The new report was conducted by The International Federation for Human Rights (FIDH), Thai Lawyer for Human Rights (TLHR), and Internet Law Reform Dialogue (iLaw). It accuses Thai authorities of an increasingly broad interpretation of Article 112, to the point of "absurdity," including charges against people for criticizing the government's COVID-19 vaccine management, wearing crop tops, insulting the previous monarch, or quoting a United Nations statement about Article 112.

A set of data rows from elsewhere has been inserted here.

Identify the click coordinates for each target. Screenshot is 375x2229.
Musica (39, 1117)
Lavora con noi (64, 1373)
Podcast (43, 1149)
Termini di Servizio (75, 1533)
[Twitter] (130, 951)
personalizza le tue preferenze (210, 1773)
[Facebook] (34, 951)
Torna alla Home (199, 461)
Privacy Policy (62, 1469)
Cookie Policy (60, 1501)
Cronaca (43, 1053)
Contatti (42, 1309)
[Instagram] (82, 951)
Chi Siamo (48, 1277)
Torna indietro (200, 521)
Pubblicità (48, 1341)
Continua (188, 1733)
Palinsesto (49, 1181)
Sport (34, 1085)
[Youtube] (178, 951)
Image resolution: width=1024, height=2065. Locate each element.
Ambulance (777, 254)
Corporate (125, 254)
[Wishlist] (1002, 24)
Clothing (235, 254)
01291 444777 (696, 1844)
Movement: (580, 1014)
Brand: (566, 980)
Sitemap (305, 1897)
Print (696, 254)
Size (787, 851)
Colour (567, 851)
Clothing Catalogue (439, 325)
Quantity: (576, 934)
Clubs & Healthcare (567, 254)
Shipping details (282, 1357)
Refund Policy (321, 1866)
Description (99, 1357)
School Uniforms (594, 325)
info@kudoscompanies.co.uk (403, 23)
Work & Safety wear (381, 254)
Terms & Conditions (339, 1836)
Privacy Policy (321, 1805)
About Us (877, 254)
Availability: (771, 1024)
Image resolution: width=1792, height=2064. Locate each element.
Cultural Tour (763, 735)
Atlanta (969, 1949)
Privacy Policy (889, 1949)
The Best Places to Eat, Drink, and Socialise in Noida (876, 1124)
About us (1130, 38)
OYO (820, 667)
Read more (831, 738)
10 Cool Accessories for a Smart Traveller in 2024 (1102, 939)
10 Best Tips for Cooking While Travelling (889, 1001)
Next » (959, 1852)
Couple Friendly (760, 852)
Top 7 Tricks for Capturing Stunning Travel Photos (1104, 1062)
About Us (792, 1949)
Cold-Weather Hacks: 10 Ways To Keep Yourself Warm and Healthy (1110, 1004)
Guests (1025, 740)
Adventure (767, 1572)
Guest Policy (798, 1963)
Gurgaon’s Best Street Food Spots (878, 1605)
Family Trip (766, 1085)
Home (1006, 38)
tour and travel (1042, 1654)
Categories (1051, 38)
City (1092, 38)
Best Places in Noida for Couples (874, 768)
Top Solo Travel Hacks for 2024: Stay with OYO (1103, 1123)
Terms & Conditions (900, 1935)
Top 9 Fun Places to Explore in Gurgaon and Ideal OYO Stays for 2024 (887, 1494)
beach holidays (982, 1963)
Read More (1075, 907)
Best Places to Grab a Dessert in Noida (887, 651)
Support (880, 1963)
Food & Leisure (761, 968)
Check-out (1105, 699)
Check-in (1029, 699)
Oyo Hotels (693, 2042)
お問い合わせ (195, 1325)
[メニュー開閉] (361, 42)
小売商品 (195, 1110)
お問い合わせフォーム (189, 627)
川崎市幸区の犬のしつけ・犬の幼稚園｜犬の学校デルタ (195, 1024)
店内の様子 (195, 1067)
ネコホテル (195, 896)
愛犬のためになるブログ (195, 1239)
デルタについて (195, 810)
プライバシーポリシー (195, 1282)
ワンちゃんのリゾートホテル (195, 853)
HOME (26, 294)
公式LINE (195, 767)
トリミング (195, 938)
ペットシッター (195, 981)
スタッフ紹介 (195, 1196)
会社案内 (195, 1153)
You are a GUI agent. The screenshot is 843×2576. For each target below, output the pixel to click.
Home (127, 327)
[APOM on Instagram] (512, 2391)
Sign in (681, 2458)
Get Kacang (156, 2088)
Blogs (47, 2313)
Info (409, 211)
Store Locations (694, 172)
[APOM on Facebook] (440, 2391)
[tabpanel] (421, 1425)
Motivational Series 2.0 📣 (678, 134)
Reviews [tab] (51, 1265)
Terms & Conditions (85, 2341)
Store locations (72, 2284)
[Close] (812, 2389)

Activist in front of democracy monument in Thailand.

Shift to social media

While in the past the Article was only used against people who spoke about the royals, it's now being used as an alibi for more general political repression — which has also spurred more open campaigning to abolish it. Sirikan recounts recent cases of police charging people for spreading paint near the picture of the king during a protest, or even just for having a picture of the king as phone wallpaper.

The more than a century-old law is now largely playing out online, where much of today's protest takes place in Thailand. Sirikan says people are willing to go further on social media to expose information such as how the king intervenes in politics and the monarchy's accumulation of wealth, information the mainstream media rarely reports on them.

Not surprisingly, however, social media is heavily monitored and the military is involved in Intelligence operations and cyber attacks against human rights defenders and critics of any kind. In October 2020, Twitter took down 926 accounts, linked to the army and the government, which promoted themselves and attacked political opposition, and this June, Google removed two Maps with pictures, names, and addresses, of more than 400 people who were accused of insulting the Thai monarchy. "They are trying to control the internet as well," Sirikan says. "They are trying to censor every content that they find a threat".